Our son is coming home soon, but one day late from college due to the dense fog that is blanketing San Diego. 1.8 million other travelers were also affected. Our daughter officially started her SAT studying and trying to hit that magic number which is honestly just a number. And I’m still a pediatrician and so happy to practice, and it’s very much because we founded San Diego Pediatricians for Clean Air. Trying to save the world, sometimes you inadvertently save yourself. Happy Holidays/Happy New Years to everyone and sending you social media hugs which from this pediatrician are very much real.

Speech tournament.

December 13, 2024

by Dr. Plastic Picker

My memories of my journey through climate and health and environmental health advocacy is intertwined with trying to spend more time with our daughter. Yesterday was the rare afternoon I had off with her. The previous afternoons I was at a podcast interview at the Conrad Prebys talking about the Tijuana Sewage Crisis. And the other afternoon I was working, and the other afternoon/evening I was on a panel discussion on social justice and environmental health advocacy at UCSD School of Medicine. The previous week I was very sick with likely rotavirus. So it is important to emphasize that yesterday afternoon was my rare afternoon I had to spend with her.

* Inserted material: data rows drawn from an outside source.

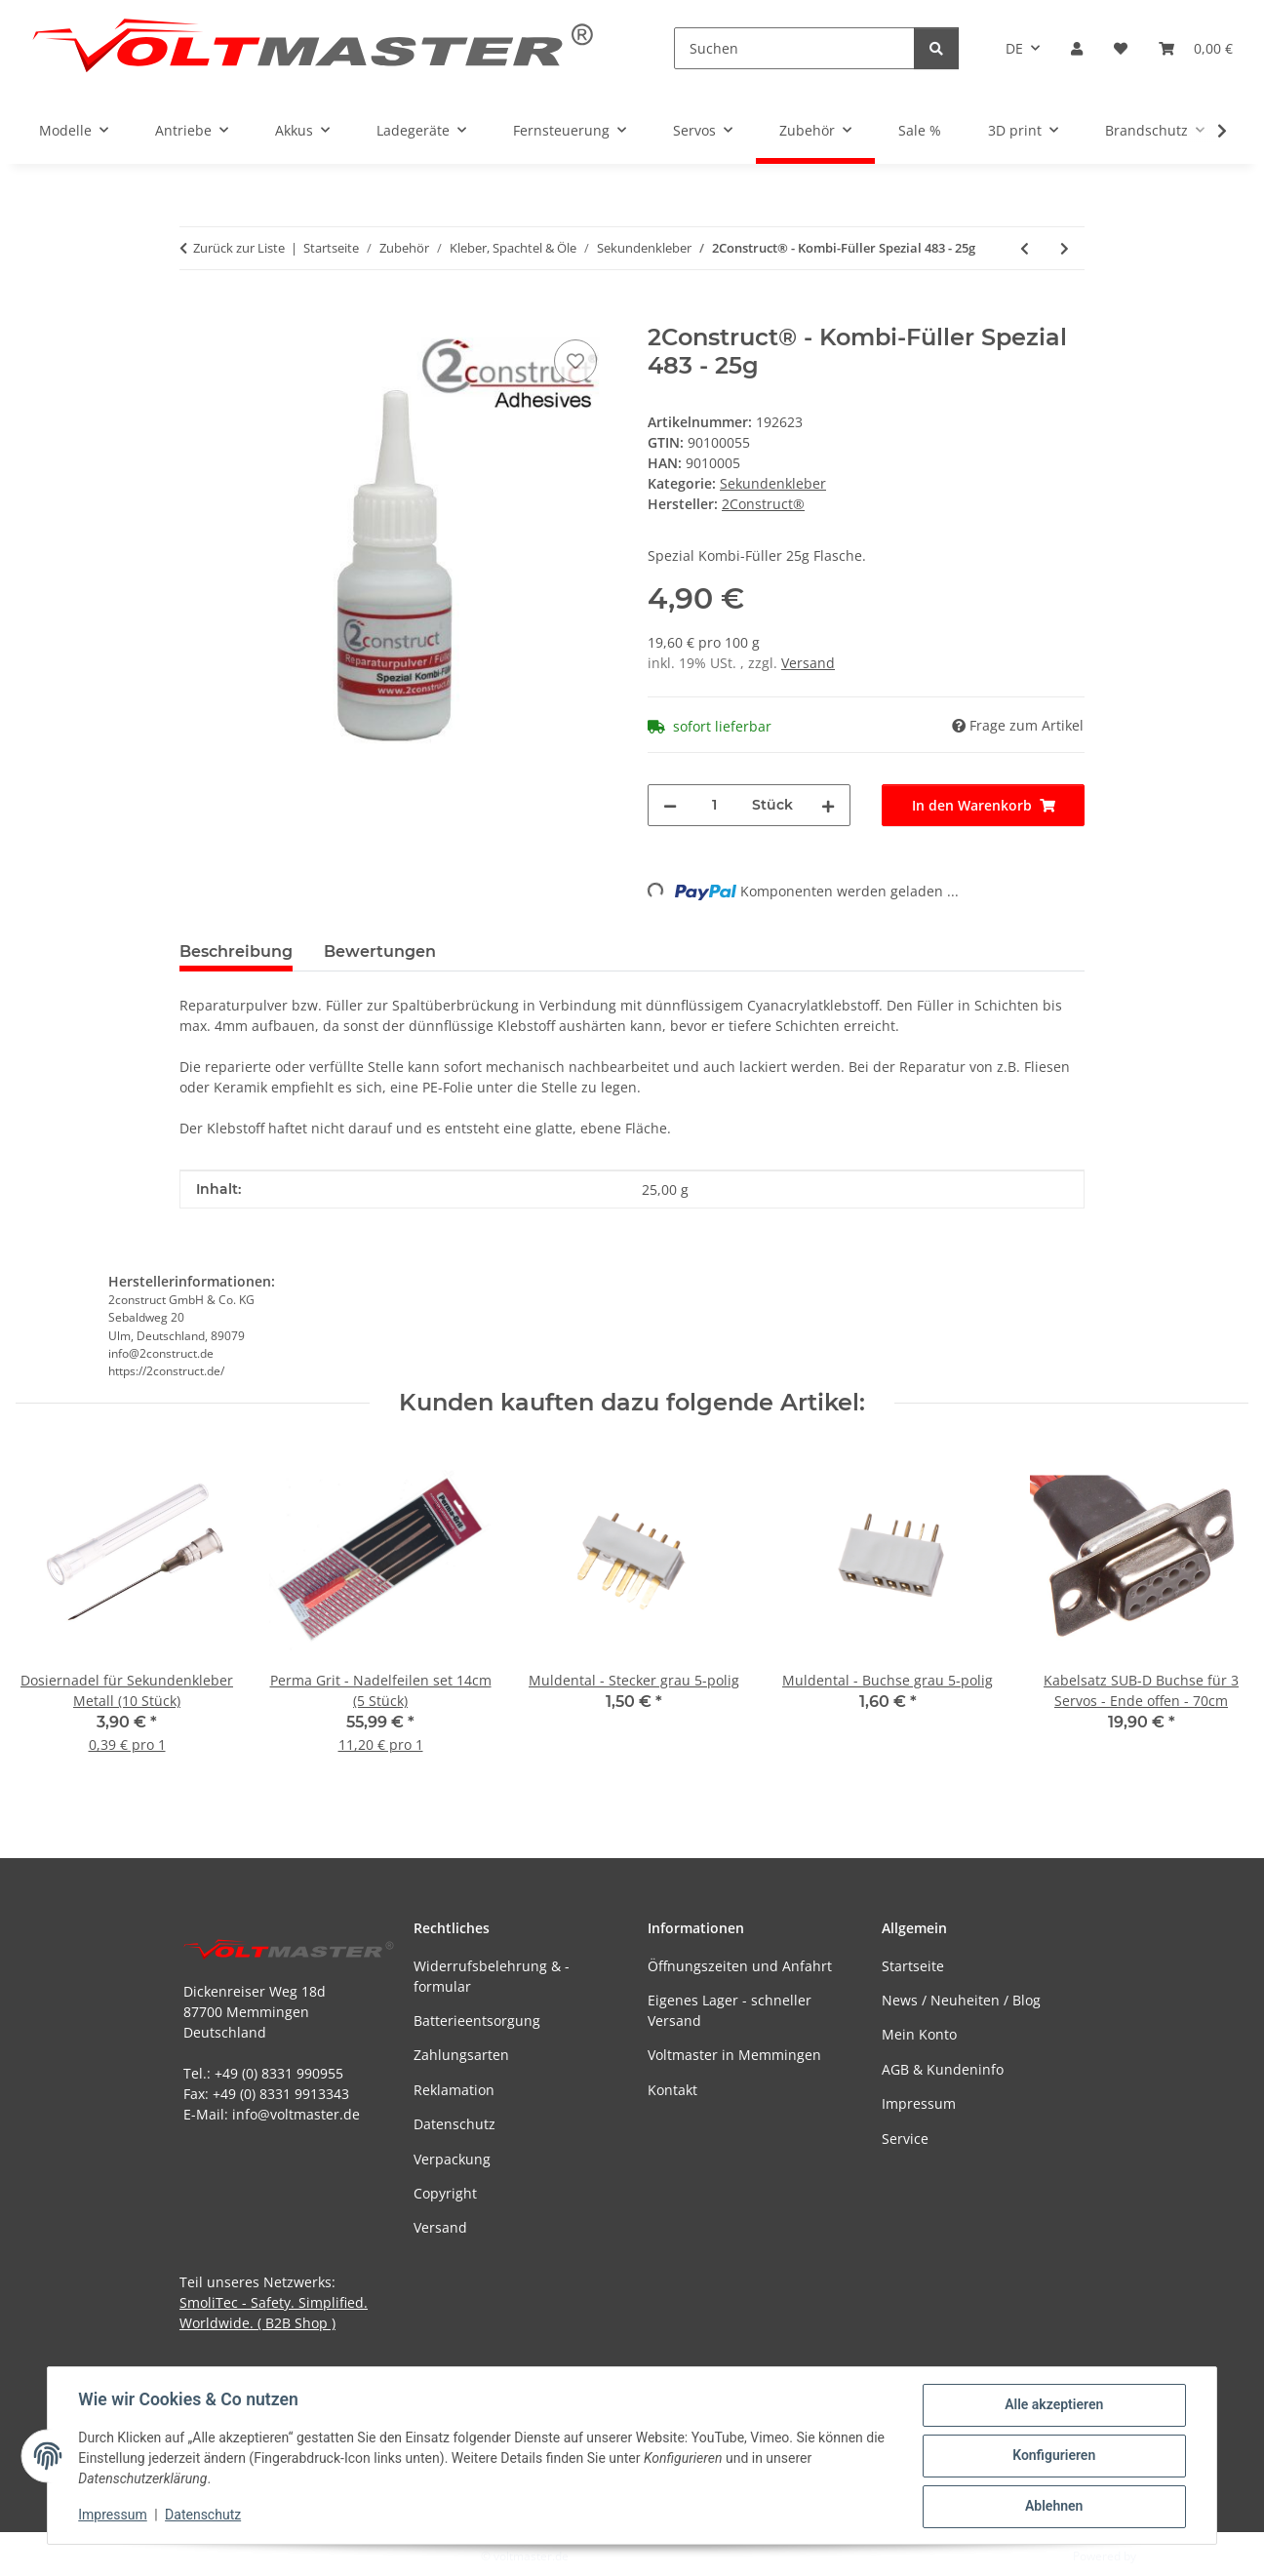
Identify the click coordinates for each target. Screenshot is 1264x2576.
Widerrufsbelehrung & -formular (492, 1976)
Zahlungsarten (461, 2054)
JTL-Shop (1162, 2556)
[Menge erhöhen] (828, 805)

I had picked her up on time after school and she had a good day at school. She was brimming with those little stories that need to be heard. The quizzes that went well, those assignments that did not. The friends that noticed her eyelashes, and the boys that notice too much. And the exciting little tidbits of news and gossip about junior and seniors that she wants to share with me. Who is applying where early decision? Who is going out with who, and what kind of dates would be fun to have? Showing me her sketches for her next project. Sharing bits and pieces of back and forth about family. She always wants to hear about my work gossip and going-ons.

But yesterday during what was mostly a happy afternoon driving down our usual route, with a quick detour to buy a birthday gift and get a snack and a quick walk at Hazard Center – became this overwhelming sense of doom and foreboding because I needed to call into Irvine City Council meeting as there was a surprise last minute meeting called as the new Irvine City Council was trying to pull Irvine from OC Power Authority. In the end the city council meeting and making comments took 5 hours. During those 5 hours, we finished our walk and our snack. We finished buying presents for her friend’s birthday and two secret santa gifts for my work friends. We even picked up dry cleaning. We got home, and I was able to make a relatively health dinner and I finished my virtual testimony after waiting 3 hours. I even finished all my charts and did lab results and charting while listening in on the meeting.

But what I want to tell Mayor Larry and who I will remember, a fellow Vietnamese-American, Councilmember James Mai – is that you completely ruined my afternoon with my daughter. You ruined what should have been a happy rare free afternoon and evening, because you successfully tried to start the process of removing Irvine City from OC Power Authority. Your focus and complete meanness and negative energy and negativity, and your complete inability to listen to the overwhelming community comments/support of OCPA was disheartening. And yes I remember especially every single Vietnamese-American individual in that council chamber room that voted and worked AGAINST CHILDREN and AGAINST CLIMATE. I identify with you. I see your faces and your names, and I feel akin to you. And that hurt the most. I hope I never meet any of you socially and you never ask for my help. I’ll probably help if it’s the right thing to do, but I’ll always remember when YOU DID THE WRONG THING and I never have to like you.

This is my emotional journey as a climate and health physician and as a mother. Mostly yesterday was a wonderful day, but it was also a godawfully bad day and I can’t believe there were Vietnamese-American politicians involved with this. You are not part of my tribe anymore because you have caused harm to all children including Vietnamese ones.